| Excerpt |
Rossellini is enrolled at Hunter College in New York, working toward a master’s degree in animal behavior. “I have been interested in animals since I was a child,” she said.

“Mammas” did not start out as a Mother’s Day project, Rossellini said. It was shown at the Berlin Film Festival in February.

It usually takes about two months after a debut to get it out and that happened to be really close to Mother’s Day, which seemed like perfect timing, she said.

“Mammas” is the third in a series requested by Robert Redford for his Sundance Film Festival in Utah. It started with animal sex in “Green Porno” and moved to animal seduction in “Green Porno Seduce Me.” In all of them, she plays the animals in bright costumes and demonstrates what happens. It has endless room to grow, Rossellini said.

“They put ‘Green Porno’ on the Internet six years ago and it got millions of hits,” said the actress (“Blue Velvet,” “Death Becomes Her”) and former model. She writes the scripts, sketches a costume she thinks will work, narrates, directs and plays the animal in every short.

The “Seduce Me” segment was on display in 2010 at the The Wolfsonian-Florida International University Museum in Miami.

“People were completely seduced by the series,” museum director Cathy Leff said. “From a scientific point of view, we learned a lot. She did a lot of research about mating. It was humorous and incredibly charming,” she added.

There’s a playful connection to Mother’s Day, Sundance Channel General Manager Sarah Barnett said. “Isabella gives you a different perspective and a sort of delicious new way of engaging with the idea of being a mother.”

| Data segment |
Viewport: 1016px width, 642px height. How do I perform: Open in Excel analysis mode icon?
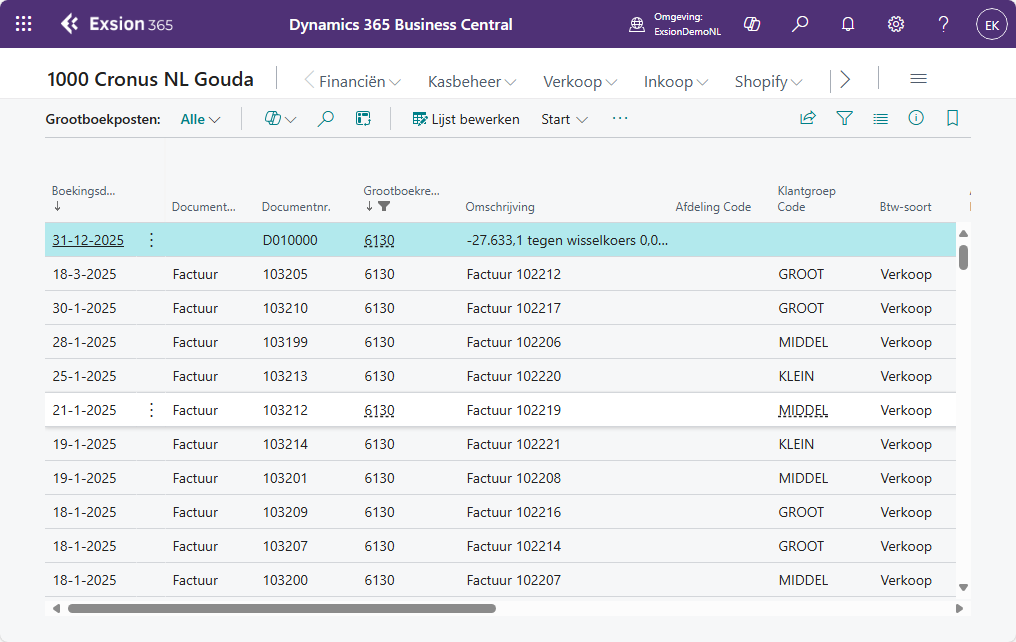pyautogui.click(x=364, y=119)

| The problem |
Please edit the Isabella Rossellini article from "It usually takes" through "grow, Rossellini said." so that "bright" reads "colorful", and give that stretch back.

| Written reply |
It usually takes about two months after a debut to get it out and that happened to be really close to Mother’s Day, which seemed like perfect timing, she said.

“Mammas” is the third in a series requested by Robert Redford for his Sundance Film Festival in Utah. It started with animal sex in “Green Porno” and moved to animal seduction in “Green Porno Seduce Me.” In all of them, she plays the animals in colorful costumes and demonstrates what happens. It has endless room to grow, Rossellini said.